The whole time I was reading her IMs I was thinking, this doesn’t make sense, this is silly, how can she feel so down on herself for this? And then I realized, wow, I really have come pretty far. Six months ago, I would have been right there with her. Six months ago, I couldn’t even fathom TYPING “I LOVE MY BODY”. These days, I get dressed, check myself in the mirror and think, well all right, lady. Not bad.

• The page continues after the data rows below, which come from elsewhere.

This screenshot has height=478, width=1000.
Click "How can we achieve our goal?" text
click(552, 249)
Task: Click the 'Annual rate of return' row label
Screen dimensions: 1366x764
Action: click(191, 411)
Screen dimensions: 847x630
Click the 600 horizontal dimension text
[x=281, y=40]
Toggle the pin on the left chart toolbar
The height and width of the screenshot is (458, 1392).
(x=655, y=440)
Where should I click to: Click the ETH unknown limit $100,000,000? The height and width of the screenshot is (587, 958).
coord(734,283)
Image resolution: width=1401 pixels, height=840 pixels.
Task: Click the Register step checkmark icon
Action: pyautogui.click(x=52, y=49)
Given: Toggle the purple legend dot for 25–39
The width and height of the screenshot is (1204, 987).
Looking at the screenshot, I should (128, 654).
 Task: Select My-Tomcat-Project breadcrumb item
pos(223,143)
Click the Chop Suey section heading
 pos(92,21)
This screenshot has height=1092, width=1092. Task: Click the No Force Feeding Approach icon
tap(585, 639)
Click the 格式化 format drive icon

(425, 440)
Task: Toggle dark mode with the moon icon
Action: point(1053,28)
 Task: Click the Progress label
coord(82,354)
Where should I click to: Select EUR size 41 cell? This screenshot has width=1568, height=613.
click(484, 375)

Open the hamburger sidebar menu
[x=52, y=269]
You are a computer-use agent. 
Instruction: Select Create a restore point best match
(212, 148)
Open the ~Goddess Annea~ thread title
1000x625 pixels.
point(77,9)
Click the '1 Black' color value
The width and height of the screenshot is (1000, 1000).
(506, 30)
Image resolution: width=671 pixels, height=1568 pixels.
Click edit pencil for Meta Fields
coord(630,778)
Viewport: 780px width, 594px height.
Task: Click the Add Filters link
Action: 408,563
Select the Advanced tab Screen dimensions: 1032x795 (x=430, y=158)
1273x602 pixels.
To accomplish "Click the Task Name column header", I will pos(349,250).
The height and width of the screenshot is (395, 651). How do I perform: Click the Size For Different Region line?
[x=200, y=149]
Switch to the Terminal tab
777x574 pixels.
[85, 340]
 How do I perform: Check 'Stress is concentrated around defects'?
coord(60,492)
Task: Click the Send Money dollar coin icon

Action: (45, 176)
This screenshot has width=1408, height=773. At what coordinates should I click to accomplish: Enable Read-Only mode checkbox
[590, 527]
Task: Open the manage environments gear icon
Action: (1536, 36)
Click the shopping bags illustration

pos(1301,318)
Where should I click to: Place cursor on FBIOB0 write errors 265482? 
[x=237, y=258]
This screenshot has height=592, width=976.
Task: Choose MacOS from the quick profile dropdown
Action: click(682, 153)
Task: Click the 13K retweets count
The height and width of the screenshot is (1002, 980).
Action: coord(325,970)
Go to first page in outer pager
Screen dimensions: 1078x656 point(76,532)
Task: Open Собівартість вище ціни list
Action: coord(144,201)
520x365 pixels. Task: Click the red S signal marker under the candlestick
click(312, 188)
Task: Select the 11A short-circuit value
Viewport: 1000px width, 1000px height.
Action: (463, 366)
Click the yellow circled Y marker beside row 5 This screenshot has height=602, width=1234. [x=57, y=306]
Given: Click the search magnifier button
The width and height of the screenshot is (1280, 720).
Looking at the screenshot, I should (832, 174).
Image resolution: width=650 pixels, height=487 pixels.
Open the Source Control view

I’m certainly not where I was when I started this project. I don’t know if any of you have experienced this, but there were some days where I’d see myself in the mirror, and it was like drums would start pounding in my head: “YOU ARE FAT, YOU ARE UGLY” and they’d just keep echoing in my cranium all day long, you are fat, you are fat, you are fat. Everyone knows you are fat. Everyone is disgusted by you. You should be ASHAMED. When I kept those thoughts private, they’d just bounce around their echo chamber until I worked myself into a frenzy. But, and hooray for webcomics, dragging those demons out into the light made me realize exactly how dumb they were.
I still don’t think I’m quite at the “I LOVE MY BODY” stage, not just yet. But… well, I’m fairly pleased with it. I certainly don’t hate it anymore. It’s got its plusses and minuses like any body does, and I think I’m seeing the plusses a little more than the minuses lately.
Anyway, MC! If you are reading this, I truly meant every word I said today. You are gorgeous, you are so amazingly pretty just as you are right now, 5 pounds more or 5 pounds less makes no damn difference, you are beautiful, and you will ROCK that wedding dress.